NYC

Chia Seed Pudding

I go grocery shopping on Saturdays now. 
And I cook a lot on Sundays-- sometimes spiced sweet potatoes, always brown rice, once, a disgusting and heavy loaf of bread. 


Life is strange. 
I think about that a lot these days-- mostly because it's unbelievable that we are lucky enough to be alive at the same time-- but also how little control I have, really. 
Often I wonder, how it is that anyone gets so that they have work, babies, house and garden full of fireflies? 
Is it always just falling and falling into things and people?

I guess. 

I like making chia seed pudding on Sundays too-- it's so simple and luxurious-- like eating a sweet caviar, or frog eggs. 
I like it also, because when I was in New York, I would take the F train to Midtown, stop at the same quick breakfast spot and buy a banana and chia seed pudding and hope that the iced coffee would prevent me from sweating through my business casual. 
It was such a lonely, lonely summer. That’s the thing about loneliness --you think-- this is the worst it will ever be, and then, one day, you are lonelier. 
So I took the F, and listened to soul music the whole way there, and ate my chia pudding, surrounded by glass and iron and felt small but often good.  Usually, when the workday was over-- I would walk the long way home-- eat $3 Indian food and sit in a park. 
I wondered a lot about work. 
And how I don’t know how to add value to the world yet. 
And how I don't know how to get there.

I like to think it begins with going grocery shopping on Saturdays, cooking on Sundays. Eating pork-belly sliders and drinking vodka with your sister friends on Thursday night, and then going out on Friday and Saturday too. Or maybe staying in, tucking small children into bunk beds-- waking up early, walking. 
Maybe, after a time-- when the work is more done, and more years passed and everything more known, somehow maybe one day, you go home to a garden of fireflies. 
After just falling and falling and falling into jobs and people. 
And chia seed pudding. 
Ideally, hopefully, chia seed pudding is part of how you get there too. 


Chia Seed Pudding 
via TheHealthyFoodie.com 

1/4 chia seeds
3/4 cup full fat coconut milk
1/2 cup coconut water
1 tsp pure vanilla extract
maple syrup to taste

In a small bowl or half pint Mason type glass jar, add coconut, chia seeds, coconut milk, coconut water, and vanilla. Stir until very well combined. 
Place in refrigerator and allow to rest overnight. 
Eat. 

I wanted to make you a salad, but all you got was this blog post

I've been listening to a lot of Neil Young lately, and also the kind of funky, groovy R&B that makes me awkwardly gyrate and sway on the subway and street corners-- because the need to dance is so in me. 
I play the song "Harvest Moon" over and over again, and suddenly I am sixteen and driving alone for the first time and singing along, in order to forget how terrifying driving actually is. 

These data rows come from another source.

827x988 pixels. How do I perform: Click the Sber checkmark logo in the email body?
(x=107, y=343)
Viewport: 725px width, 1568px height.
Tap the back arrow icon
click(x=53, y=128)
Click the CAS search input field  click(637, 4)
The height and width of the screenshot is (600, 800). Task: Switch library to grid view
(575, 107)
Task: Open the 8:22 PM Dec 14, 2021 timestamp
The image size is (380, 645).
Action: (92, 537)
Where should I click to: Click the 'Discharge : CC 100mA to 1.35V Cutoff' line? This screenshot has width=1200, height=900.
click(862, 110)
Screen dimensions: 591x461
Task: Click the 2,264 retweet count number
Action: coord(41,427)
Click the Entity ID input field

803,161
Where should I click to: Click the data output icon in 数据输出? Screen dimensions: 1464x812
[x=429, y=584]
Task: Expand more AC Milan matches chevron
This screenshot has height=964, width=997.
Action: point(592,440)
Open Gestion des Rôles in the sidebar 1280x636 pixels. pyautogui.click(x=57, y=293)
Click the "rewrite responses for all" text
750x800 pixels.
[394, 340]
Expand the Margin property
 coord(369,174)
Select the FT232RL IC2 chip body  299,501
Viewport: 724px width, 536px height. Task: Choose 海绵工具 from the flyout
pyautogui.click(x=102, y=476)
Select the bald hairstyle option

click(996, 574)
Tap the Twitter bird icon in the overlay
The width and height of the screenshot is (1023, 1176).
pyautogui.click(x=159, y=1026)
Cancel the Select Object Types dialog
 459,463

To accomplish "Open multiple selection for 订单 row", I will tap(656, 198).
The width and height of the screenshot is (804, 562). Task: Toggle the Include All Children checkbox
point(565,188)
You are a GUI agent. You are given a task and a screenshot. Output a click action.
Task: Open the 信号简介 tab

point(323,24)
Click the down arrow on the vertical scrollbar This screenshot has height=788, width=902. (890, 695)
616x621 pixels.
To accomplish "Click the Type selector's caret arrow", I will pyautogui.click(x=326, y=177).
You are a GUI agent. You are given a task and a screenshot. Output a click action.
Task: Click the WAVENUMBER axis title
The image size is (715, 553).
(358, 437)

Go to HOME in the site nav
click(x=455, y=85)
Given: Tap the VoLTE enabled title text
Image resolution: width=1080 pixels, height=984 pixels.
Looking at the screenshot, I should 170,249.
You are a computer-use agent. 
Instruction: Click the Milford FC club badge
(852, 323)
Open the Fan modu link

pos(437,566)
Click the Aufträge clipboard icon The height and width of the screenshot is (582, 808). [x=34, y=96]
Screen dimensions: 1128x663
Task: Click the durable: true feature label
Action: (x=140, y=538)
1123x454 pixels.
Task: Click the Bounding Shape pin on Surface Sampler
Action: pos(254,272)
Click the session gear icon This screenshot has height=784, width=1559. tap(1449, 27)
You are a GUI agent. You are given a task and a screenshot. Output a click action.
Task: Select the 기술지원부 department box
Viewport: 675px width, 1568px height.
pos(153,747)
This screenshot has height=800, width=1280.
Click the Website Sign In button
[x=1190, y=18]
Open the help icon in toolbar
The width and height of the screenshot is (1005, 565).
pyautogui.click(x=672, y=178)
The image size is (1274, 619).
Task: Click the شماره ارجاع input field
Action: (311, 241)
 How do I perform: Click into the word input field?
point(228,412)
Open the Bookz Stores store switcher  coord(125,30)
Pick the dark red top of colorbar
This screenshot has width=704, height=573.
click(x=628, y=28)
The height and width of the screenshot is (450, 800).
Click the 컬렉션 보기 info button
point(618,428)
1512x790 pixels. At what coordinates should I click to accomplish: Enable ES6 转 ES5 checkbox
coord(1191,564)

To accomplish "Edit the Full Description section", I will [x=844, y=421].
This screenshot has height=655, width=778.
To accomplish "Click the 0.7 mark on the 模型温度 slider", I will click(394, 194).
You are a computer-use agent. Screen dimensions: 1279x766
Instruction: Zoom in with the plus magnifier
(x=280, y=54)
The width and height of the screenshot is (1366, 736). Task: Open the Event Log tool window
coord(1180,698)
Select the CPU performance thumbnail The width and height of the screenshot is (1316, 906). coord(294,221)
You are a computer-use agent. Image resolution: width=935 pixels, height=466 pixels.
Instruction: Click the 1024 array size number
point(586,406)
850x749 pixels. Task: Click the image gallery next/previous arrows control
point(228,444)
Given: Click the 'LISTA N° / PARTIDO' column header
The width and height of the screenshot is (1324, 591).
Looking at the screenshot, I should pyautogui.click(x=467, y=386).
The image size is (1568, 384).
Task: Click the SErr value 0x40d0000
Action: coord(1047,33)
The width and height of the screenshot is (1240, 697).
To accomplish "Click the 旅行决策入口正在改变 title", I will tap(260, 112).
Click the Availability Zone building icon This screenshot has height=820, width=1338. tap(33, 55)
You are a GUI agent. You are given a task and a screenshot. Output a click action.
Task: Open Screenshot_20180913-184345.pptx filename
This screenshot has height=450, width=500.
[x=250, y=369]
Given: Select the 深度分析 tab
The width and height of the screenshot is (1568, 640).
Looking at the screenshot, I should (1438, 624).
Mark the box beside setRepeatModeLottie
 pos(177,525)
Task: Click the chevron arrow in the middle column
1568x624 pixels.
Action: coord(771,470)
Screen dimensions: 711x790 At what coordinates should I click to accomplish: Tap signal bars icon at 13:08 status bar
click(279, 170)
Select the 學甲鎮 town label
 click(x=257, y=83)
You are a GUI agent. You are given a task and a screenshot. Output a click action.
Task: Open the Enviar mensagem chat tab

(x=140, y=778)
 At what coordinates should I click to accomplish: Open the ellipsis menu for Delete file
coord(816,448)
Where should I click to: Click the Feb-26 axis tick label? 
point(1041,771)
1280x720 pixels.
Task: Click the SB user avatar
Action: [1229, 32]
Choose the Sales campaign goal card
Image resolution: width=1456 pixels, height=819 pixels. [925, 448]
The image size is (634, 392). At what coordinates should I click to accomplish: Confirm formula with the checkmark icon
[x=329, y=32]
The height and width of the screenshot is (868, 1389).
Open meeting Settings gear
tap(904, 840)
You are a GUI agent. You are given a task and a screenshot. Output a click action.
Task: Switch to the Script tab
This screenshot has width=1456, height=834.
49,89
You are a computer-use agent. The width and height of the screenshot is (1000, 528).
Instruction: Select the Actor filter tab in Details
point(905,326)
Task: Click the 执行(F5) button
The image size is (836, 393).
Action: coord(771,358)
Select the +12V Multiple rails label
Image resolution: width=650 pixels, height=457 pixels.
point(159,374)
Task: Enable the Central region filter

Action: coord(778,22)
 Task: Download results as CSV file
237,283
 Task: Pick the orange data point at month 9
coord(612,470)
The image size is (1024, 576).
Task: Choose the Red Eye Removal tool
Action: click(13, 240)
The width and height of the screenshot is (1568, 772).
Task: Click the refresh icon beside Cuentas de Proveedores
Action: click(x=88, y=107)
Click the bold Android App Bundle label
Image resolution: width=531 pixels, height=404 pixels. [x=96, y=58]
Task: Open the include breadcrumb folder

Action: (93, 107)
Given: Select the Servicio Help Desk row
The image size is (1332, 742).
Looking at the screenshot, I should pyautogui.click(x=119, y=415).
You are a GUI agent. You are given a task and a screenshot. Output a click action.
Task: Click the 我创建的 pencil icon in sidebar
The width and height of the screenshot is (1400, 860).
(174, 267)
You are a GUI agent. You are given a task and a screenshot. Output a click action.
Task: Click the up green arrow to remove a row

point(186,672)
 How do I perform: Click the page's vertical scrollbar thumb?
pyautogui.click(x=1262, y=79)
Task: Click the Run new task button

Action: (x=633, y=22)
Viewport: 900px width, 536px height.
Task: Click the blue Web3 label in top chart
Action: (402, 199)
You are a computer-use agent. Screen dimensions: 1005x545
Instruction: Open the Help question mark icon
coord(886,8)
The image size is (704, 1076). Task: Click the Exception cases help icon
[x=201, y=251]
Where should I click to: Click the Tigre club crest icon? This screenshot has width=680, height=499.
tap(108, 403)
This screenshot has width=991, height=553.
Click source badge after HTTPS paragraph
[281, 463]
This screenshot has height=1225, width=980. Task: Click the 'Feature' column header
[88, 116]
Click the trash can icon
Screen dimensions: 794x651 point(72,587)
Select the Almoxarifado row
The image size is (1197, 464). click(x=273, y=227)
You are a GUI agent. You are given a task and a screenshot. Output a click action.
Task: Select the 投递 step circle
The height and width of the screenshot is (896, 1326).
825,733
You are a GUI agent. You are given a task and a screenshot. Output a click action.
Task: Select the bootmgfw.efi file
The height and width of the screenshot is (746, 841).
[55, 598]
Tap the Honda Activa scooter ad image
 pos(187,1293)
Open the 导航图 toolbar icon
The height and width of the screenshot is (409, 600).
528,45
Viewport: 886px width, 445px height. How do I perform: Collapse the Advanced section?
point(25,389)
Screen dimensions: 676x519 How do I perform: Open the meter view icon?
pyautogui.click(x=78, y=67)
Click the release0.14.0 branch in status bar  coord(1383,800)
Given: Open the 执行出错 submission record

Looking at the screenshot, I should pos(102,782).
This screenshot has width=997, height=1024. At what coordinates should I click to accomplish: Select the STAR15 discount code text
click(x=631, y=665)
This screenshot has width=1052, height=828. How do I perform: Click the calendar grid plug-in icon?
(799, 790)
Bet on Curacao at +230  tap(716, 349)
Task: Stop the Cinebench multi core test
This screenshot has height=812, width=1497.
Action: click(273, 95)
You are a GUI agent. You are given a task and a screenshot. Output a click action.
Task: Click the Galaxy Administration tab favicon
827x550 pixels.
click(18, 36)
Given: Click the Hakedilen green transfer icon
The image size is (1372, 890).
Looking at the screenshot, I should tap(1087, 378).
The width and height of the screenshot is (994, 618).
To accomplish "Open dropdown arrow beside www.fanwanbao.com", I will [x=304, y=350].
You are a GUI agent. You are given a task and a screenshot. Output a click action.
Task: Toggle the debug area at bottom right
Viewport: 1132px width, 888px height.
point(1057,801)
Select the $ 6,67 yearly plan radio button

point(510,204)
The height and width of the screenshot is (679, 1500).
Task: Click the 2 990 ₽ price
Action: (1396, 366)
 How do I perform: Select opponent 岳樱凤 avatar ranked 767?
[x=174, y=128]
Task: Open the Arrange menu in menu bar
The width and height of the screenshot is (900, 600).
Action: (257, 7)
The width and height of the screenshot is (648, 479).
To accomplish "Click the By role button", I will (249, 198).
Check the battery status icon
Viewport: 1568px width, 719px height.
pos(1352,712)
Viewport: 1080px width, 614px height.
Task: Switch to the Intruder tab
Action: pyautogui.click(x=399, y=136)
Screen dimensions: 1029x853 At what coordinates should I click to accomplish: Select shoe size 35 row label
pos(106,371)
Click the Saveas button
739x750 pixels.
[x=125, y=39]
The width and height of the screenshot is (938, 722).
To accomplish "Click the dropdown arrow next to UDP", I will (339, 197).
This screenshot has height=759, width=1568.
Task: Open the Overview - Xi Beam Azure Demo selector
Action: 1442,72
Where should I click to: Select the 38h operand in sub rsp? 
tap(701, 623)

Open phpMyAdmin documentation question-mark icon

Listening to Neil Young pulls the curtain back, shows me all the wistful, swinging summertime sadness and dreaming that is often too difficult to express aloud, if you can even put words to it. "When we were strangers, I watched you from afar." 
Has a more perfect love story, ever been written in just one sentence? 


So I'm in the mood for holding other people's babies and in the mood for going swimming in the morning, talking the world over with a few beers and I want to dance until there are blisters on my heels. 
I think I'm a little in love with all the ordinary parts of being a person. Which maybe explains why I love things like weddings and birthdays and baptisms-- all marking the passage of time, and time lucky enough to be spent here
Mostly, I want to cook for you-- I wanna make fat salads with mountains of arugula and fresh mozzarella and sliced avocados, all with some sharp limey dressing, and some beverage so cold it hurts our teeth. 


Because I've been sickish, I didn't go to work yesterday, and instead ate a thick croissant egg sandwich with fries and talked to this barista. He was Moroccan, but grew up in Israel. He told me how he had done a 7-month long solo motorcycle trip across the US and most of Central America. All the way to Honduras and beyond. 
"What did you learn?" I asked him. 
He looked me right in the eyes, "I learned," he said, "that it is good to be alive."